───── 提供された抜粋
以前も一度触れたように、今までのところのカエターノ・ヴェローゾの最高傑作は1995年のライヴ・アルバム『粋な男ライヴ』、特にDVD版の方だと思っている僕だけど、スタジオ録音作品では今でもその前94年の『粋な男』が一番好きで内容的にも一番優れた作品だと思っている。少数派だろうか?
少数派だろうかと疑問に思うのは、『粋な男』はブラジルの音楽家カエターノがポルトガル語ではなく全曲スペイン語で歌ったアルバムだからだ。しかも自作曲のスペイン語ヴァージョンとかではなく、全てブラジルの周辺のスペイン語圏ラテン・アメリカ諸国の曲を採り上げたもの。
当初レコード会社側はカエターノをブラジル国外のスペイン語諸国に売出すべく、カエターノの自作曲をスペイン語に翻訳して歌わせるというアルバムを企画していたらしい。それはそれで聴いてみたかったような気もするんだけど、最終的にはカエターノ本人の意向でスペイン語歌曲集となった。
その結果できあがった『粋な男』がまあこれ素晴しいのなんのって、いつものようにナイロン弦ギターを弾きながら歌う(しかもスペイン語で)カエターノと、さらにジャキス・モレレンバウムのチェロとアレンジによる伴奏の管弦楽の響きがなんとも美しすぎて、何度聴いてもいまだにうっとりとする。
──────────
───── 項目
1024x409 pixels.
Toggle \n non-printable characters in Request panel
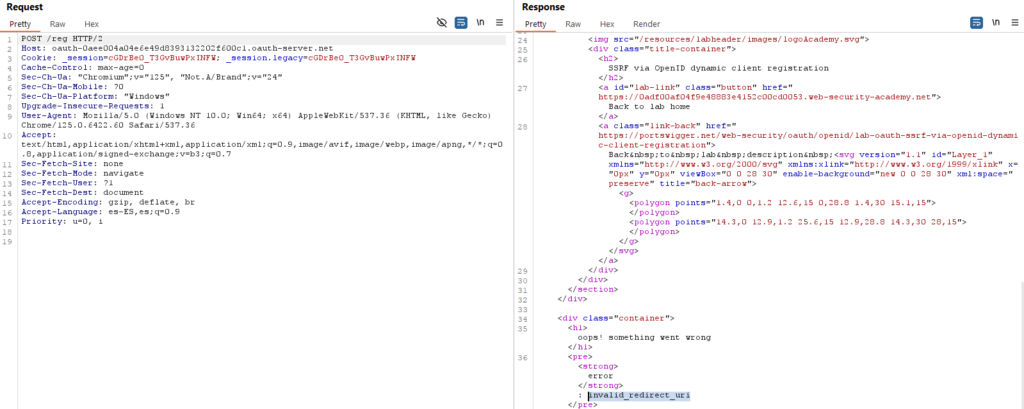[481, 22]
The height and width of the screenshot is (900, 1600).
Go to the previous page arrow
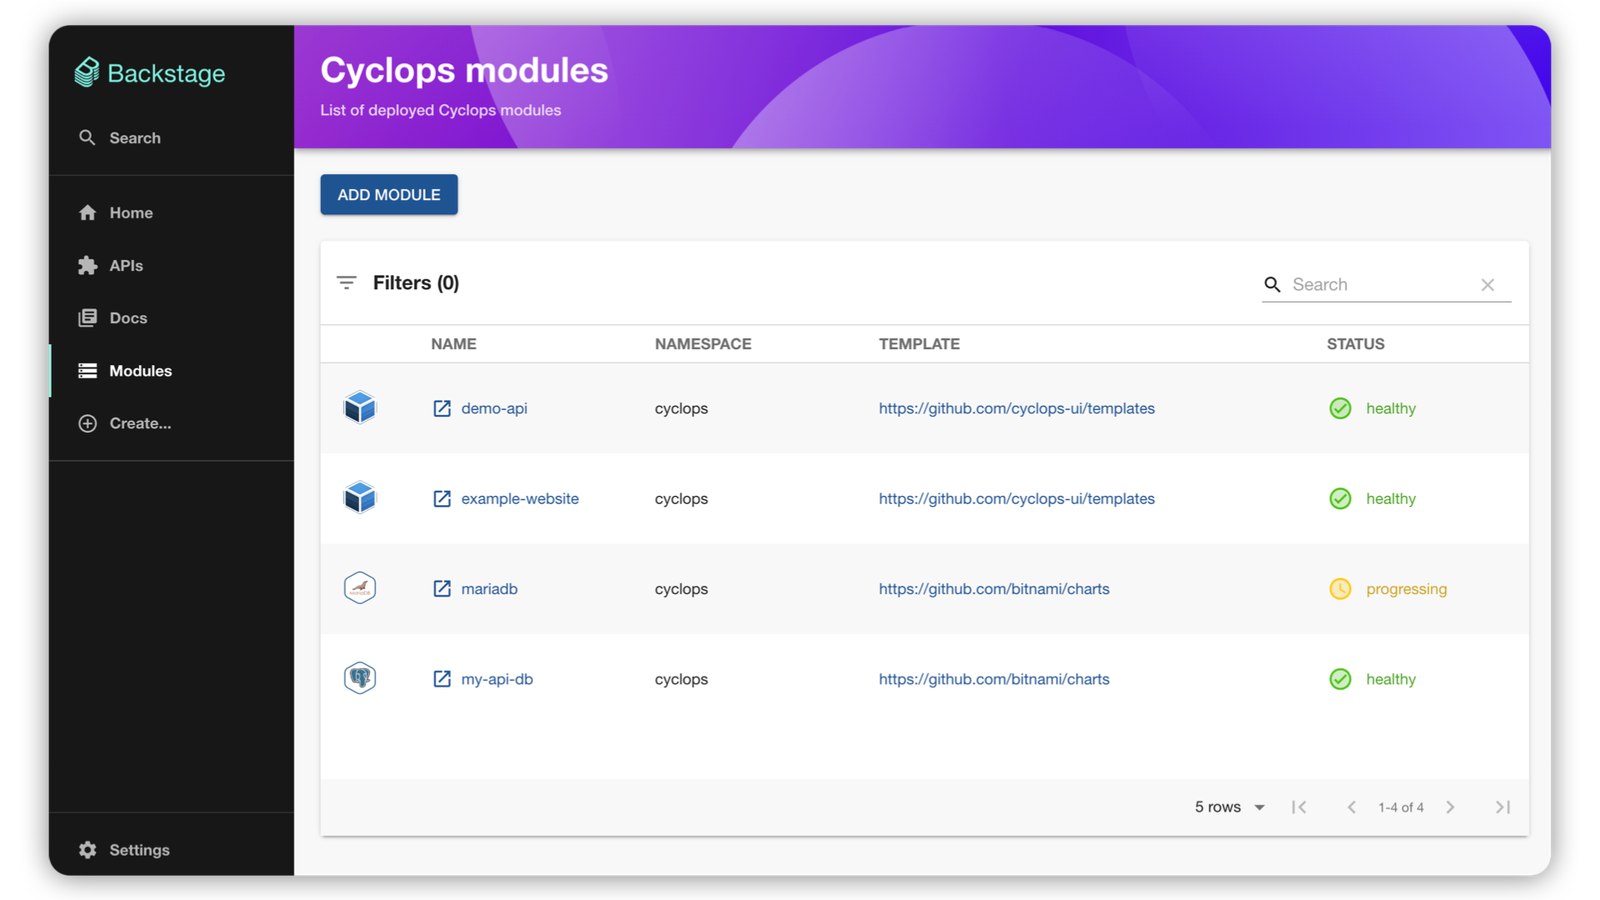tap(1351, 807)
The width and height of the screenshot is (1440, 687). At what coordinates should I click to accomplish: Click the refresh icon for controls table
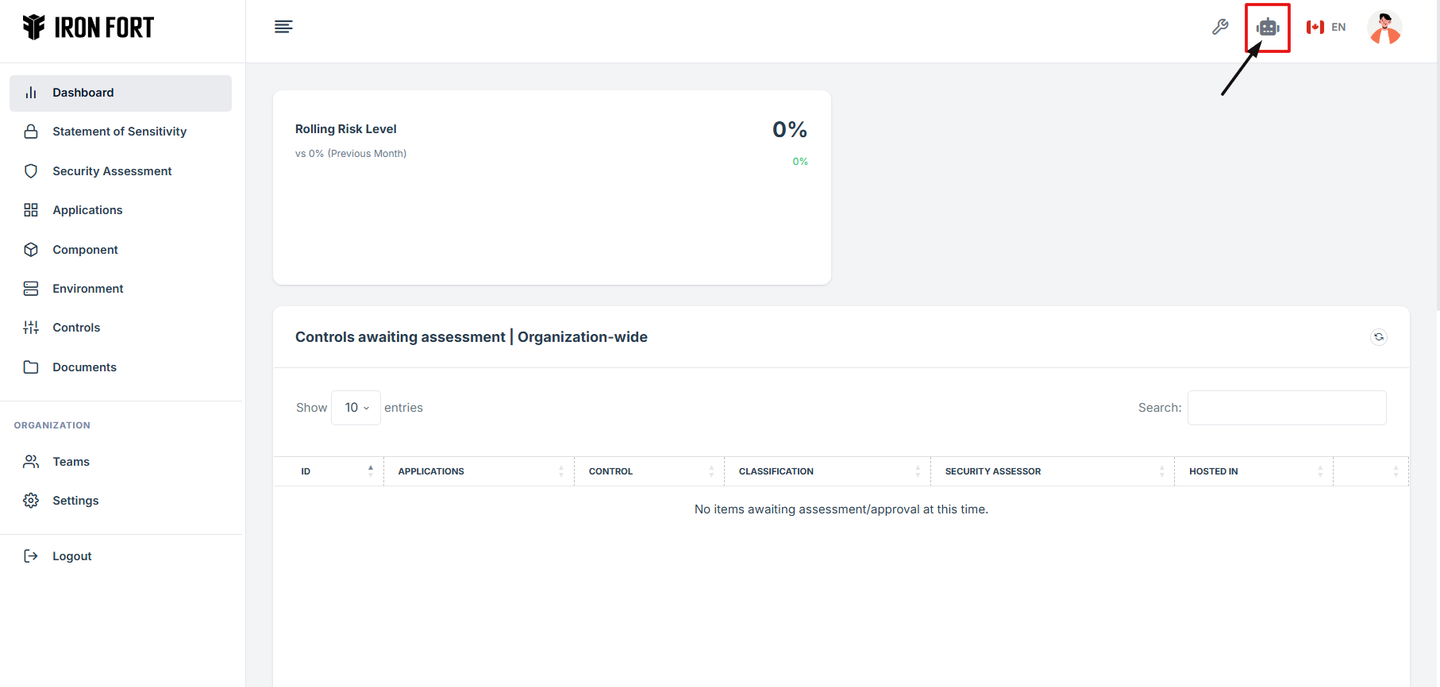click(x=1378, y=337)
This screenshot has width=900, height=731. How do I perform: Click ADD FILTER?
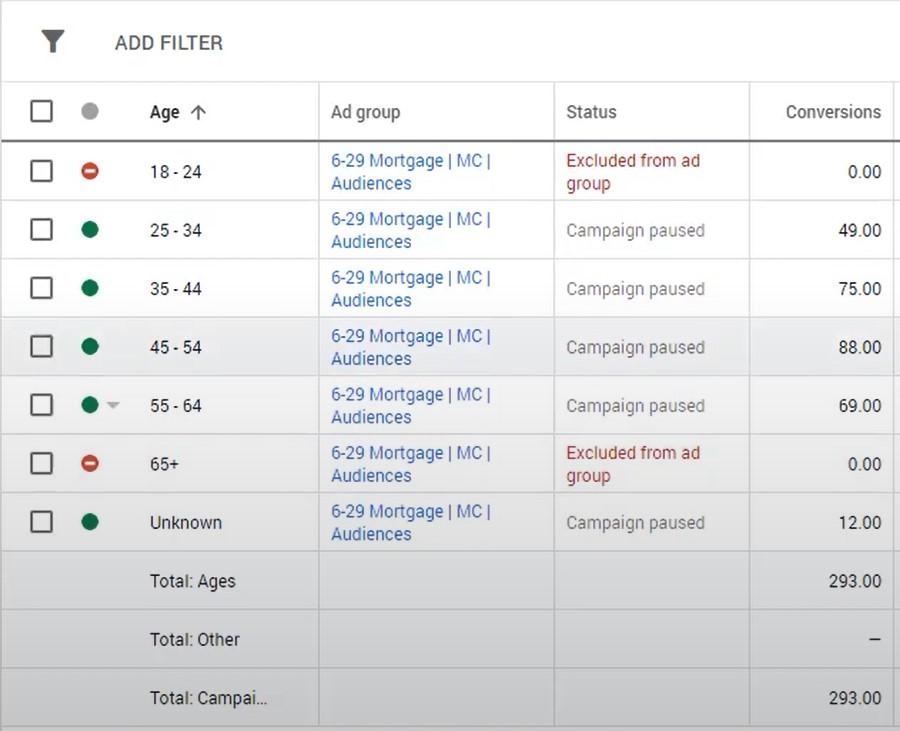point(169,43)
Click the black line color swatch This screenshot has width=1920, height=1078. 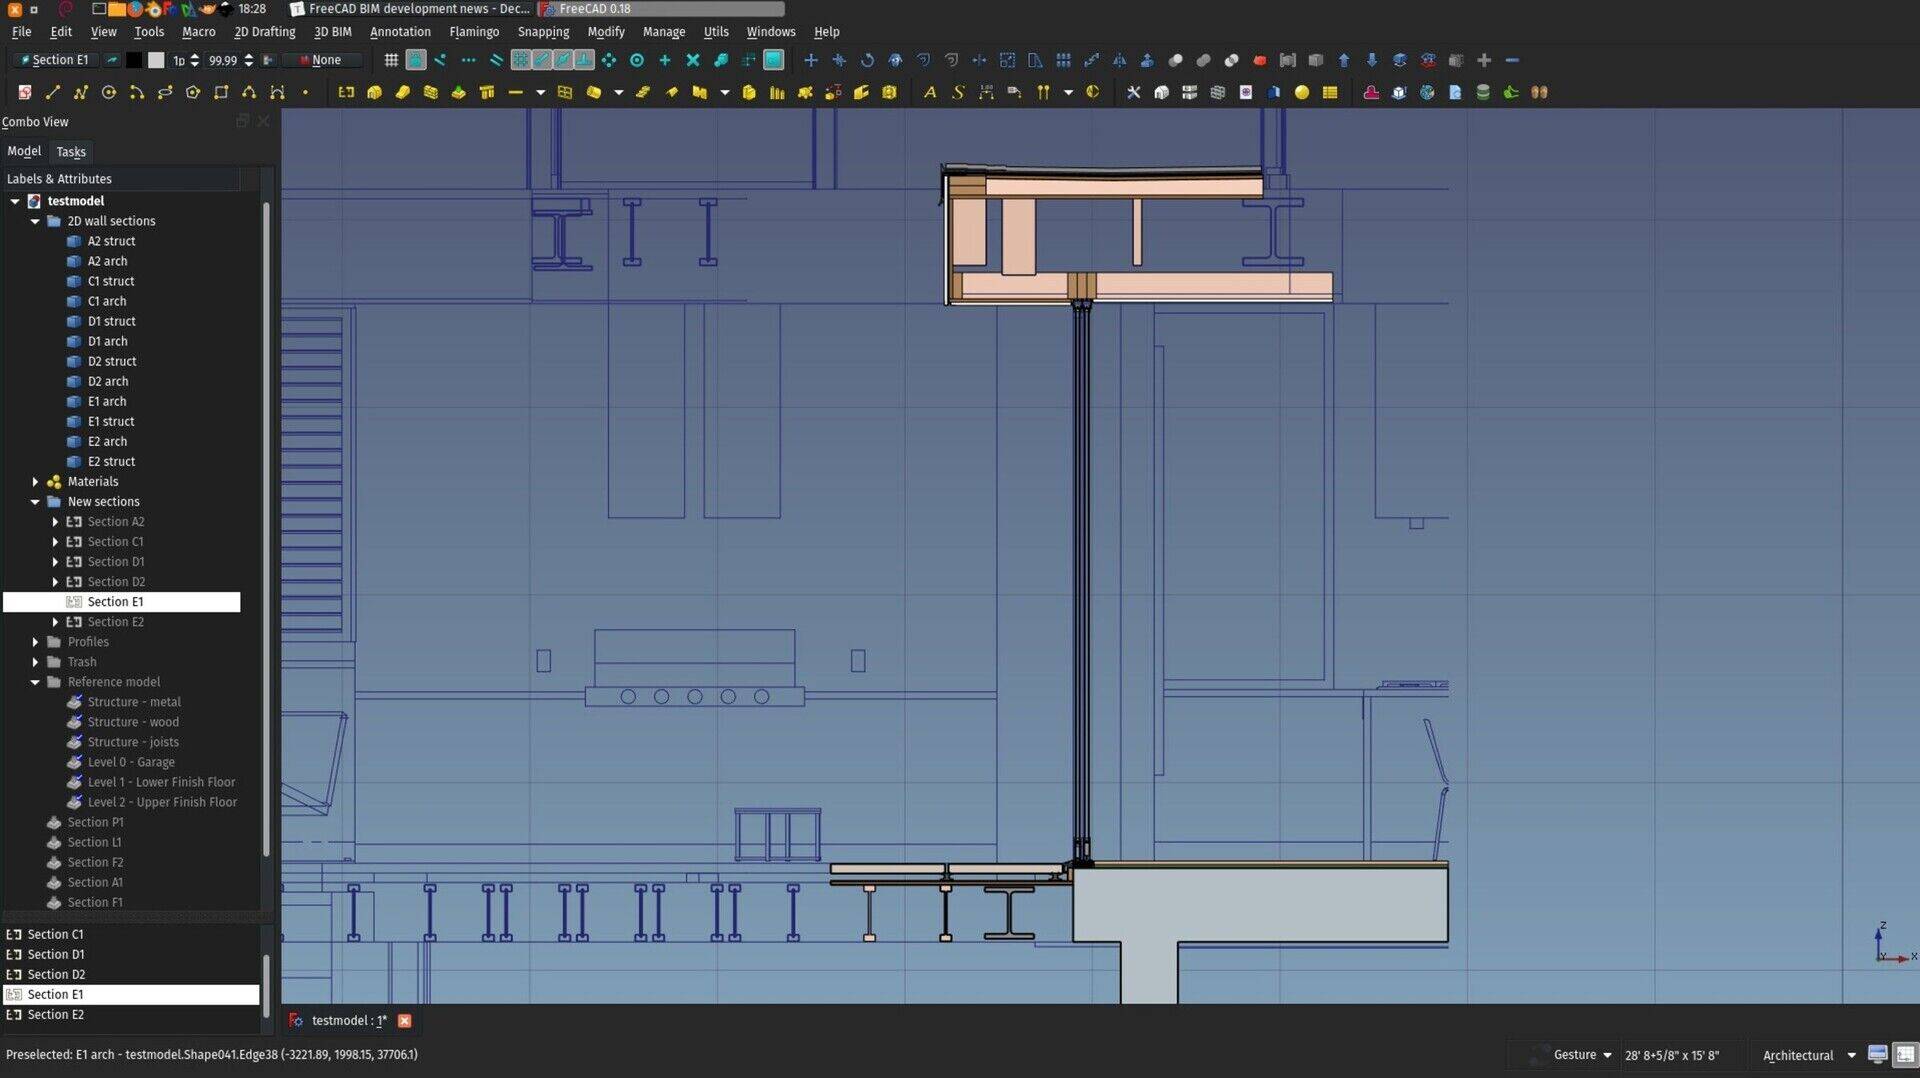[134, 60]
──────────
短い問題
抜粋のうち、「以前も一度触れたように、今ま」から「カ諸国の曲を採り上げたもの。」までのすべてを、そのまま抜き出してください。 記録は、この抜粋とは関係がありません。

この問題の解答
以前も一度触れたように、今までのところのカエターノ・ヴェローゾの最高傑作は1995年のライヴ・アルバム『粋な男ライヴ』、特にDVD版の方だと思っている僕だけど、スタジオ録音作品では今でもその前94年の『粋な男』が一番好きで内容的にも一番優れた作品だと思っている。少数派だろうか?
少数派だろうかと疑問に思うのは、『粋な男』はブラジルの音楽家カエターノがポルトガル語ではなく全曲スペイン語で歌ったアルバムだからだ。しかも自作曲のスペイン語ヴァージョンとかではなく、全てブラジルの周辺のスペイン語圏ラテン・アメリカ諸国の曲を採り上げたもの。